_DATA_.
◇ ◇ ◇ ◇ ◇ ◇ ◇
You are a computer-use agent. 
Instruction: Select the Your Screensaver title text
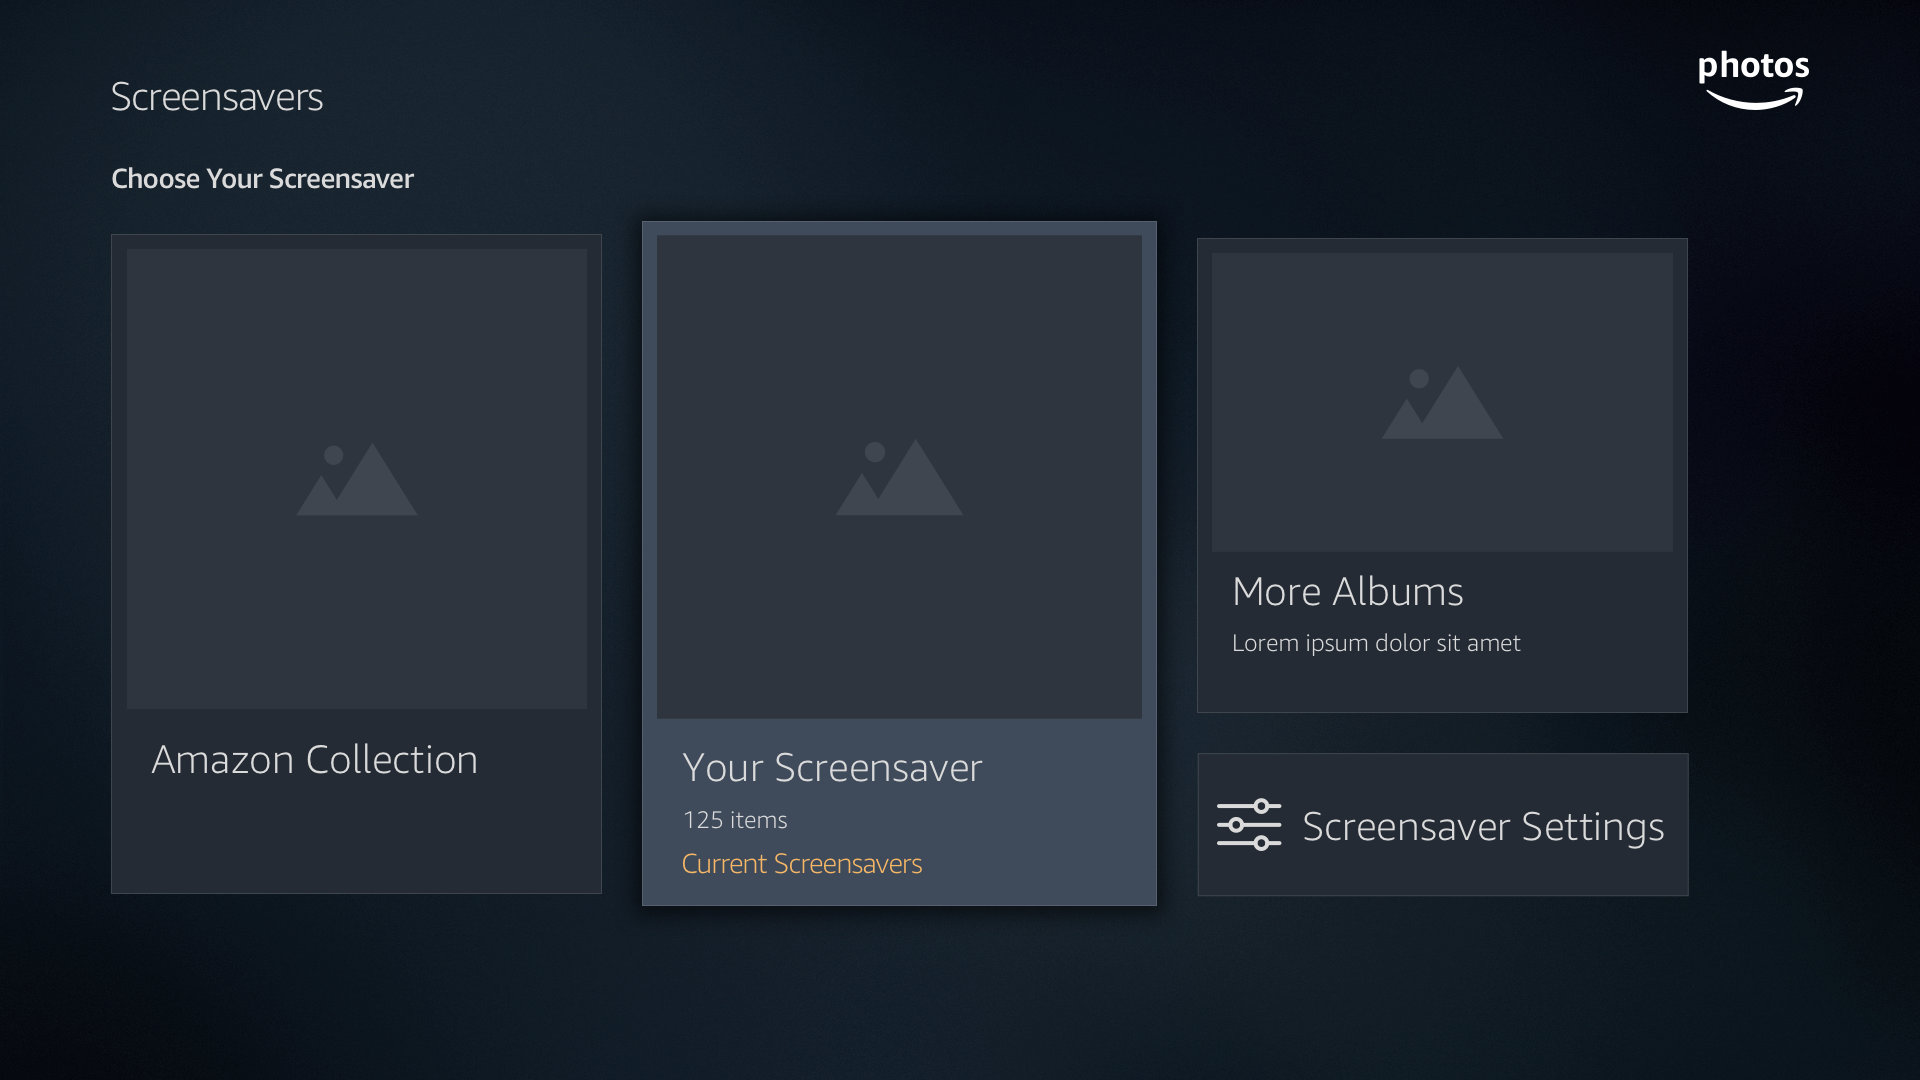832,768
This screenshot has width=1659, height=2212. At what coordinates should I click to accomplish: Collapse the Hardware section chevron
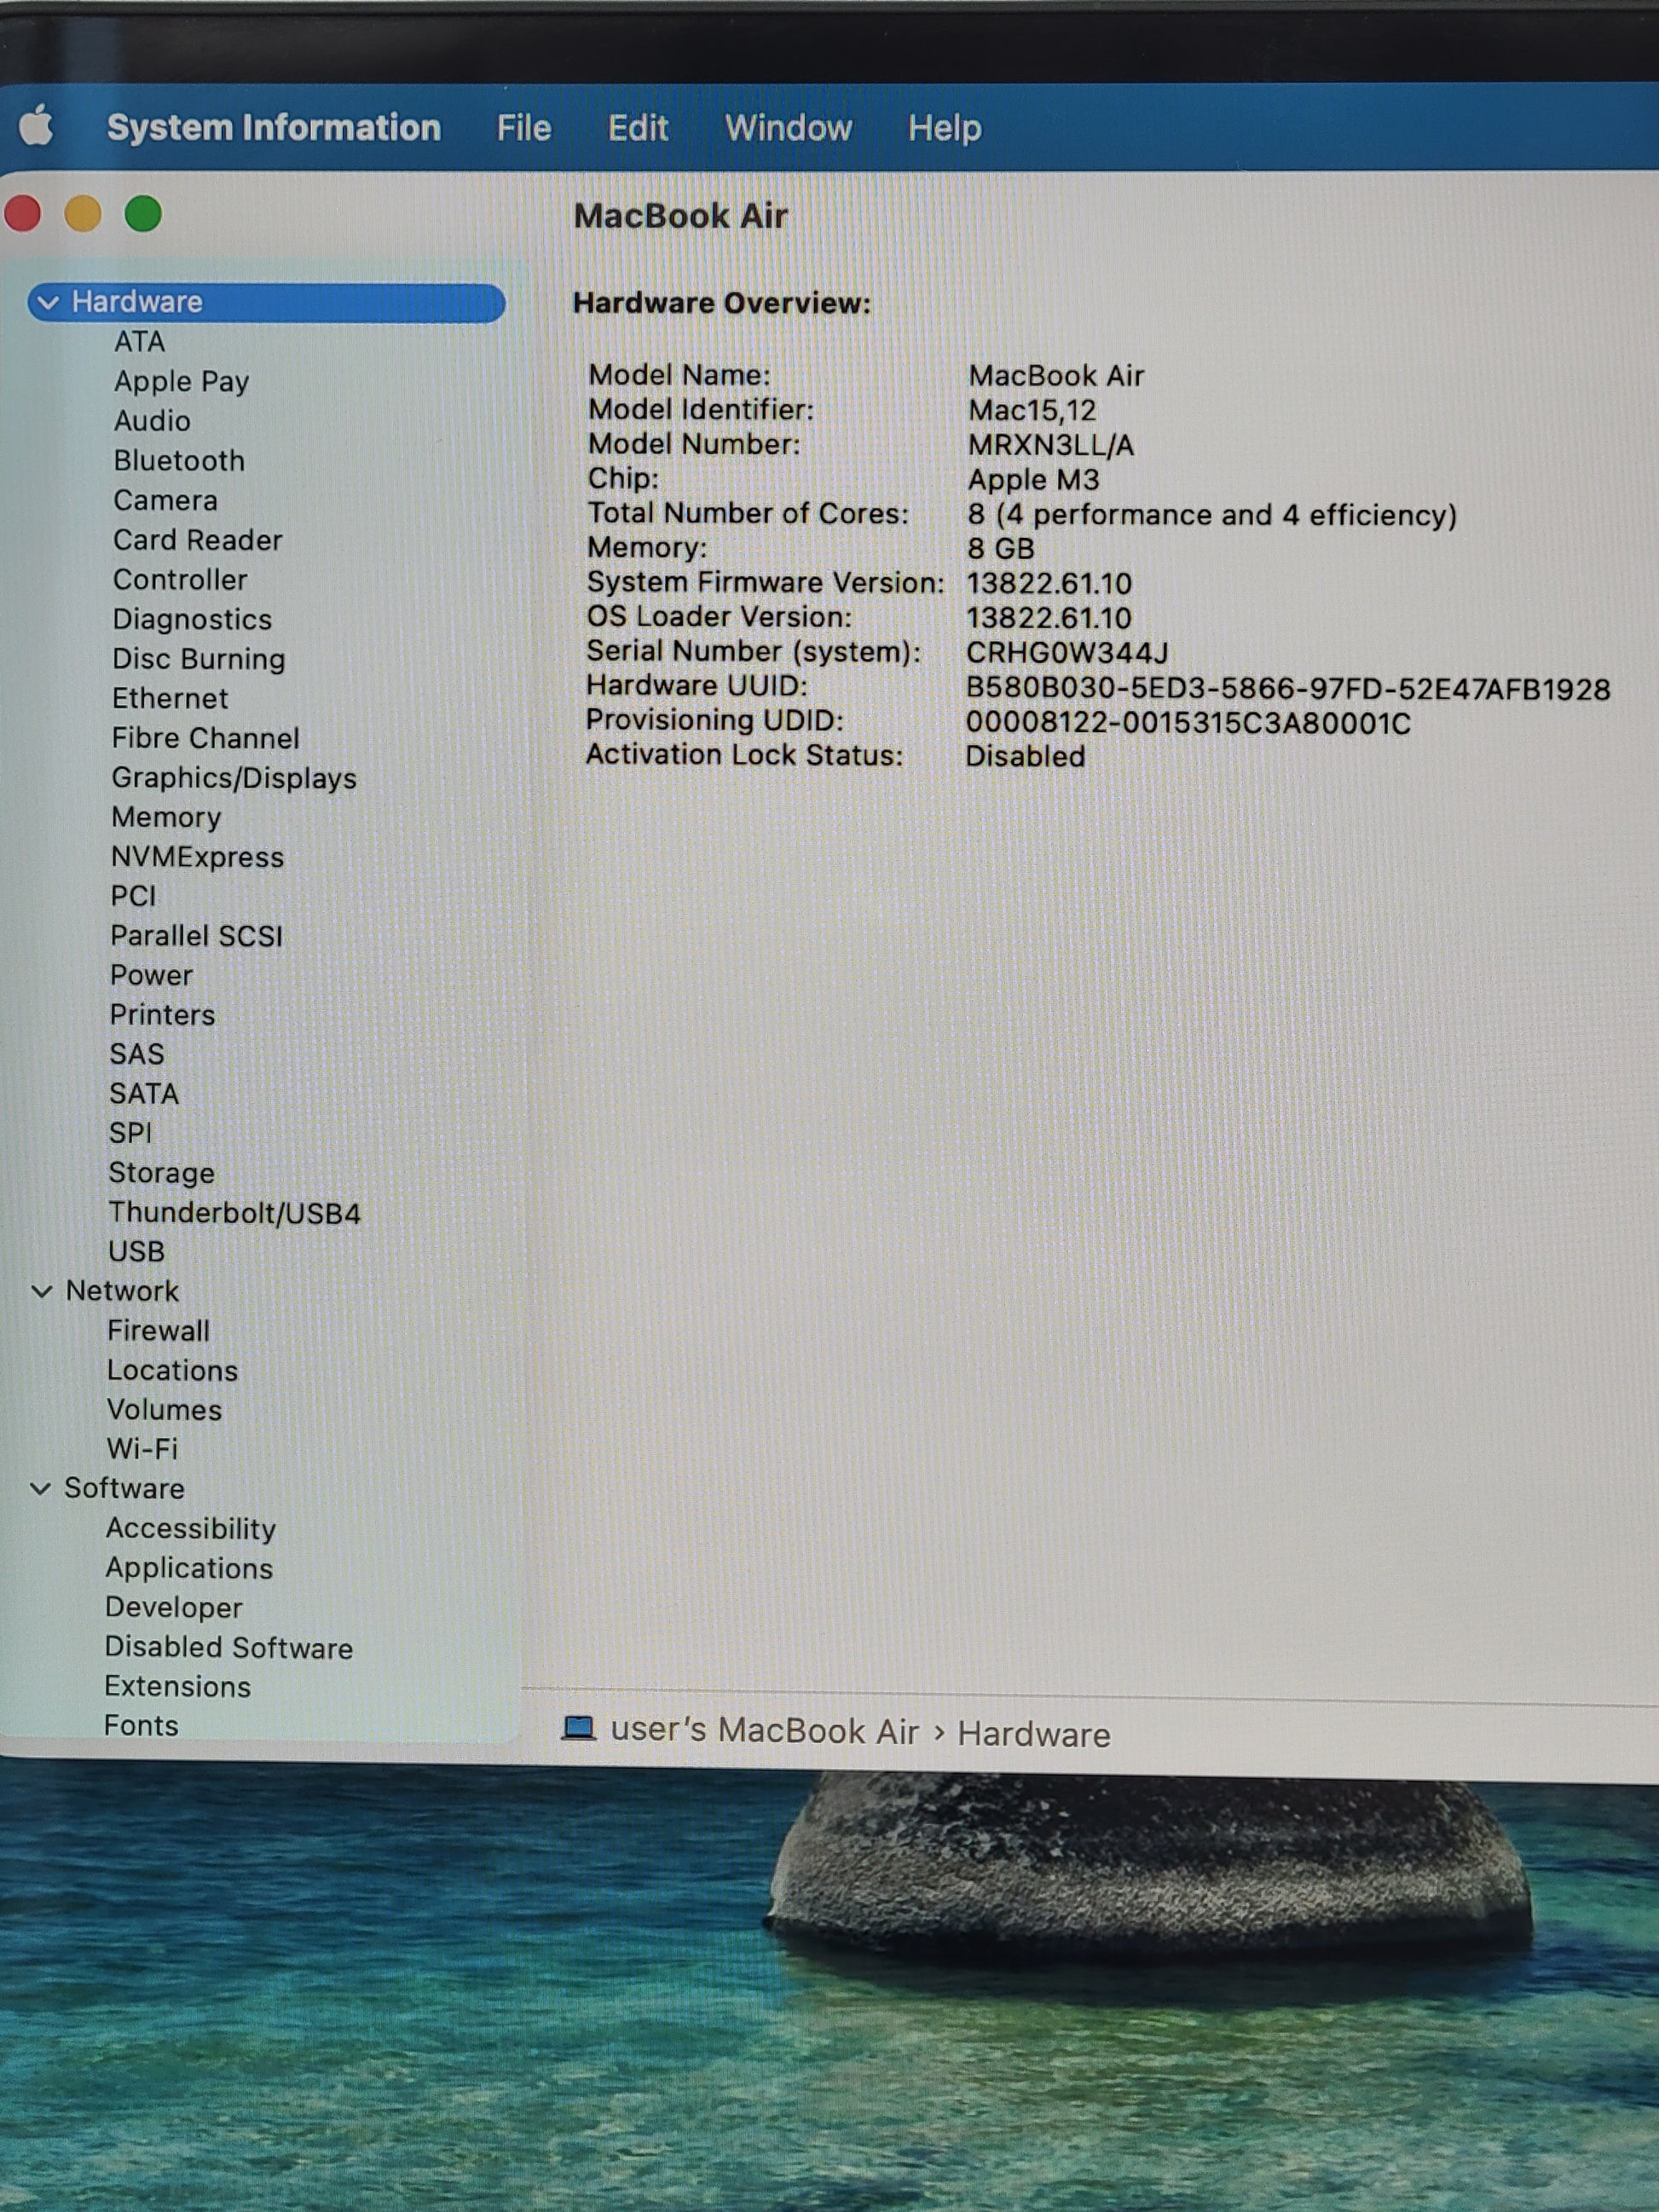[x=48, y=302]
◇ ◇ ◇ ◇ ◇ ◇ ◇
_EXERCISE AIM_.
When you output the listing, reproduce it exactly but drop its pictures.

_TASK ANSWER_.
You are a computer-use agent. 
Instruction: Select the Your Screensaver title text
832,768
This screenshot has width=1659, height=2212. At what coordinates should I click to accomplish: Collapse the Hardware section chevron
[x=48, y=302]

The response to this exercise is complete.